Poeta! todo o poema:
geometria de sangue & fonema
Escuto Escuta

Um pilão fala
árvores de fruto
ao meio do dia
E tambores
erguem
na colina
Um coração de terra batida
E lon longe
Do marulho à viola fria
Reconheço o bemol
Da mão doméstica
Que solfeja

Mar & monção mar & matrimónio
Pão pedra palmo de terra
Pão & património

 

 

Corsino António Fortes (Mindelo, 14 de Fevereiro de 1933 – Mindelo, 24 de Julho de 2015) foi um escritor e político cabo-verdiano.

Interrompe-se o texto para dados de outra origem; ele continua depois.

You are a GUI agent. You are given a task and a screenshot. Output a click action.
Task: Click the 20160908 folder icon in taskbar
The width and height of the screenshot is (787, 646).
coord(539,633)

A poesia tornou-se pública na sua vida, em 1957, quando saíram os seus primeiros poemas no jornal do 3º Ciclo Liceal. Licenciou-se em Direito, pela Universidade de Lisboa em 1966, onde viveu na Casa dos Estudantes do Império. Já em Angola, como juiz do Tribunal de Benguela e Luanda, não permitiu que os papéis judiciais o afastassem da poesia. E aí, militante do PAIGC  (Partido Africano para a Independência da Guiné e Cabo Verde) na clandestinidade, usou a escrita para lutar contra o domínio colonialista. Os seus poemas apareceram nos anos 1960 em algumas publicações como a revista Claridade ou a antologia Modernos Poetas Caboverdianos. Mas só lançou o seu primeiro livro em 1974, Pão & Fonemas, que com Árvore & Tambor (1986) e Pedras de Sol & Substância (2001) formou A Cabeça Calva de Deus. A trilogia conta a saga do povo para a liberdade.

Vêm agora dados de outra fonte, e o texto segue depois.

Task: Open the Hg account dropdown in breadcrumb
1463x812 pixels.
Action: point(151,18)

Integrou vários governos na república de Cabo Verde, tendo sido o primeiro embaixador cabo-verdiano em Portugal, em 1975.

Presidiu à Associação dos Escritores de Cabo Verde (2003-2006). Obras como Pão & Fonema ou Árvore & Tambor expressam uma nova consciência da realidade cabo-verdiana e uma nova leitura da tradição cultural daquele arquipélago.